- **Data to use**
———

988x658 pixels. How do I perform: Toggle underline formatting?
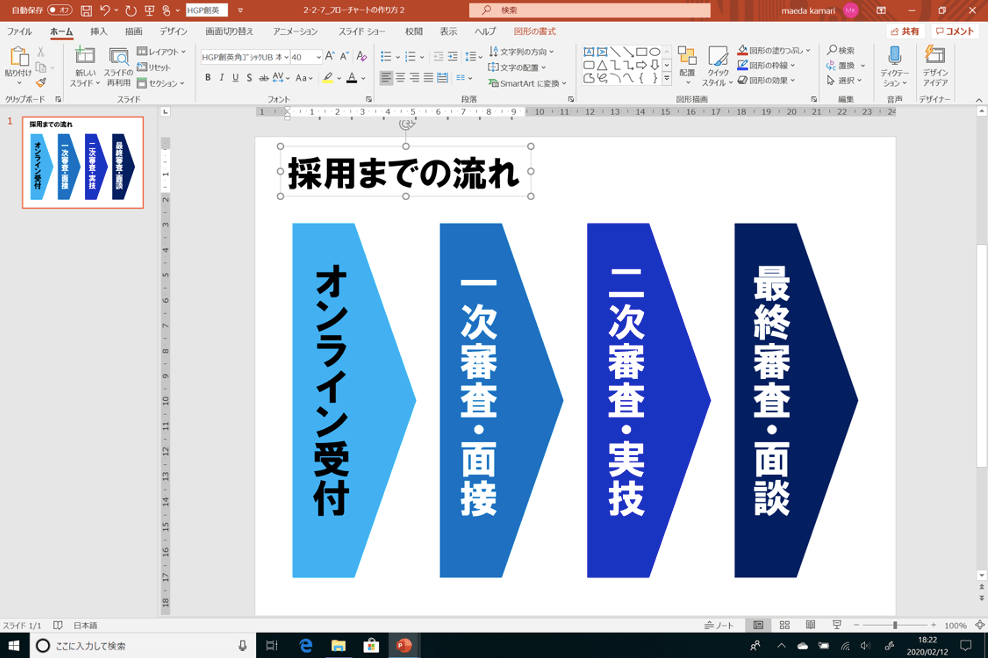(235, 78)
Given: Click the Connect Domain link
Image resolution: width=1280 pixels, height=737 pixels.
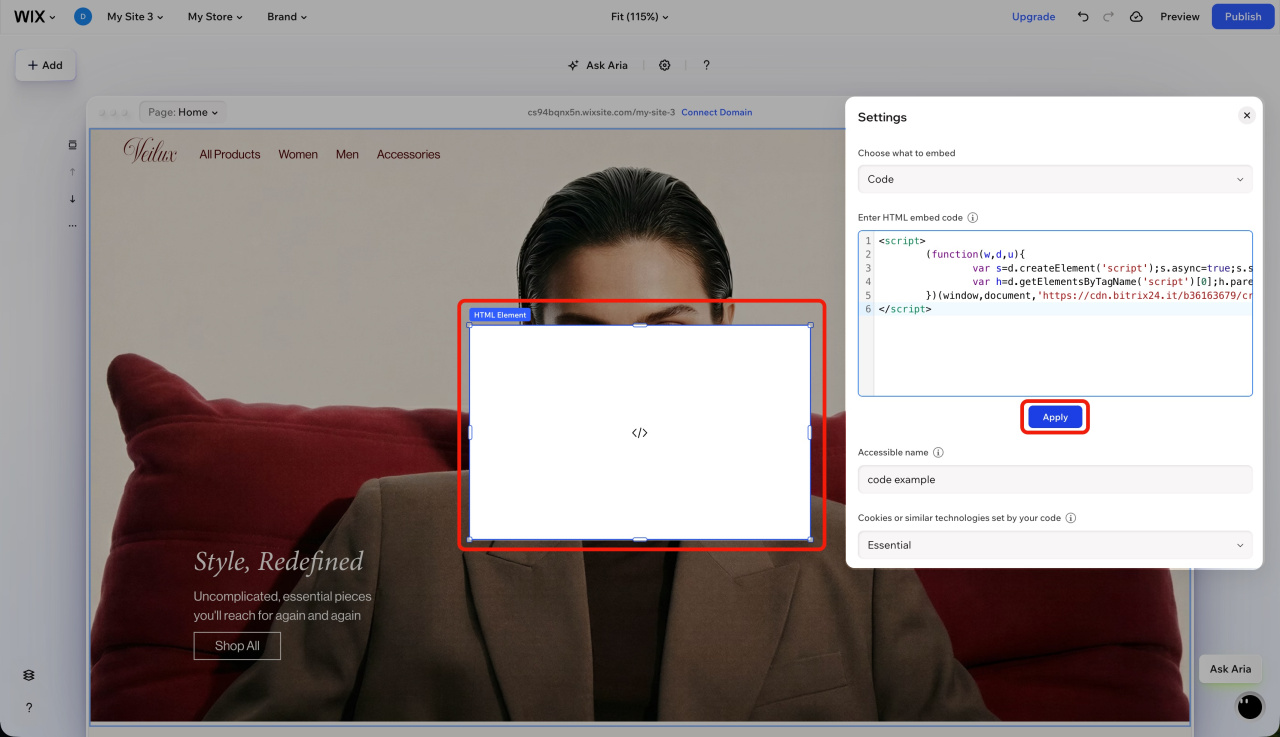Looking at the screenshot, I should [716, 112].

———

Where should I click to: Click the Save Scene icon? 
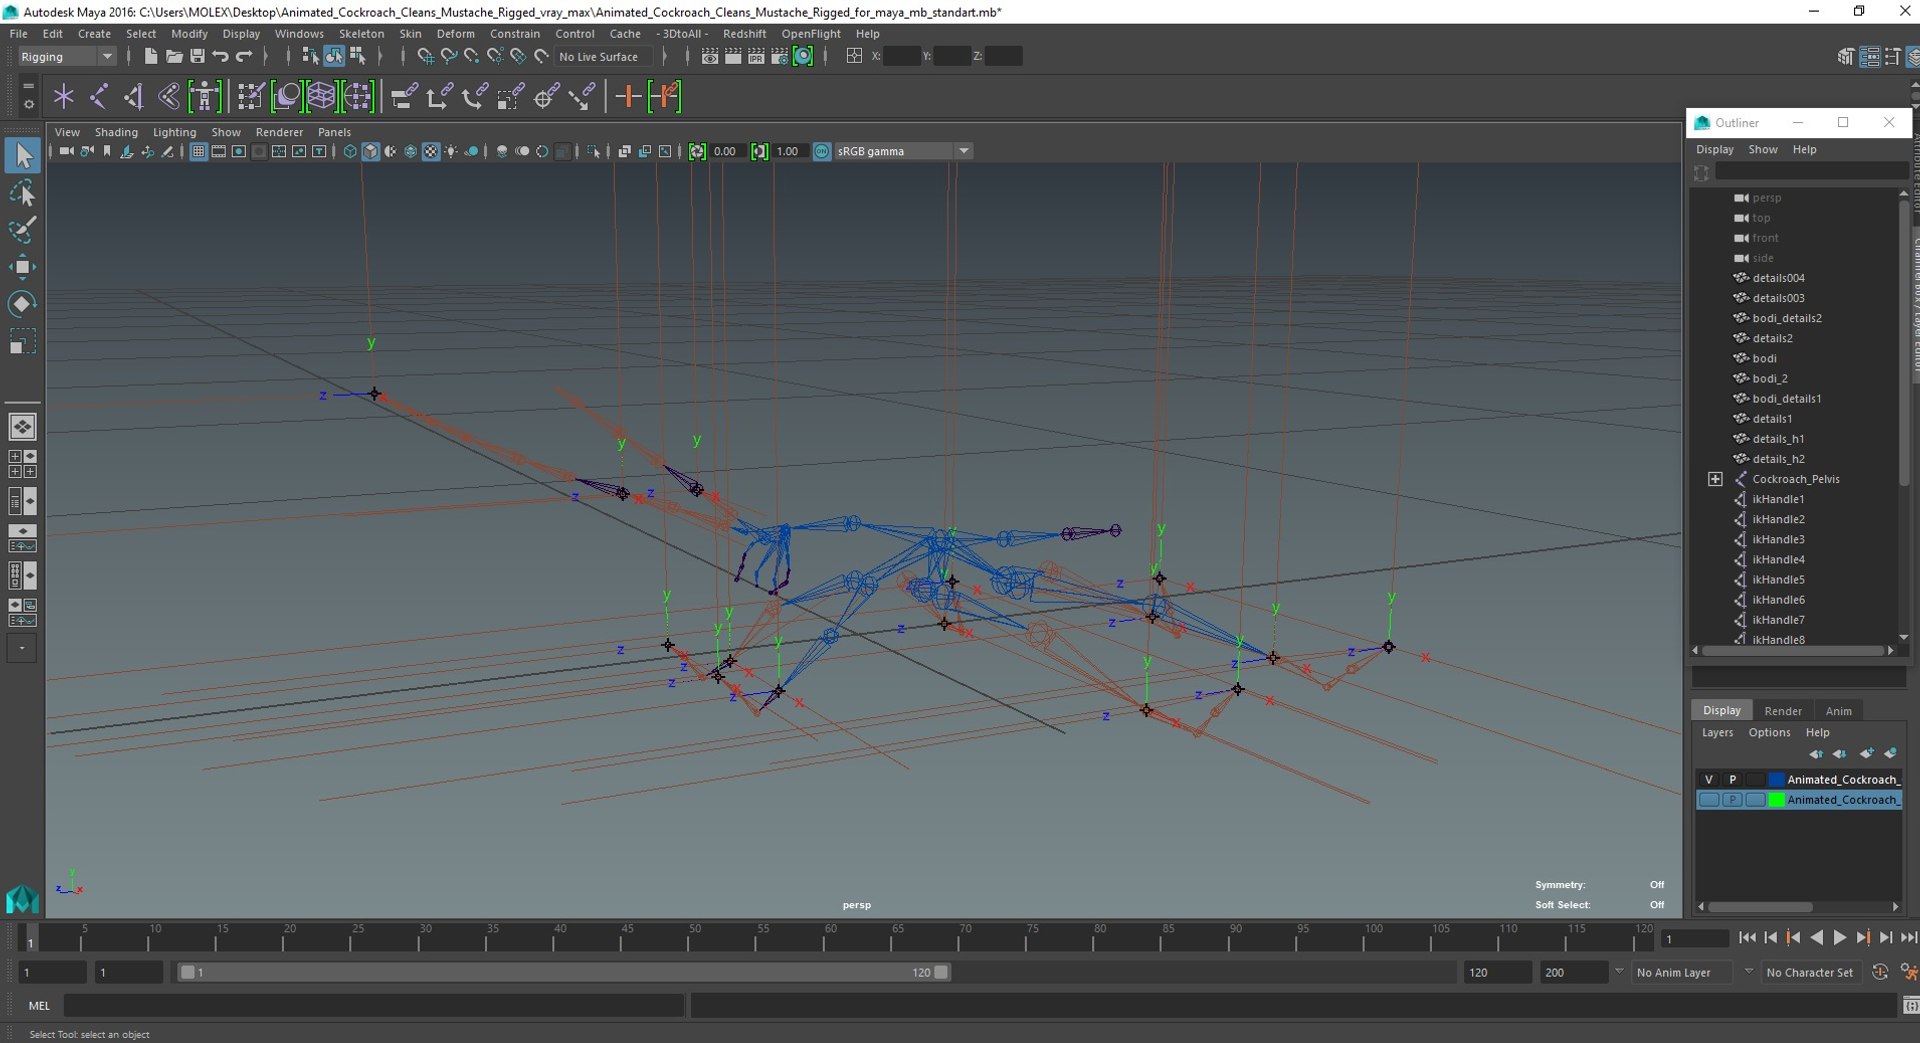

———

- **Exercise objective**
Wherever the word "Click" turns up in a line of the listing, that line counts; report the total as a lone number.

- **Written reply**
2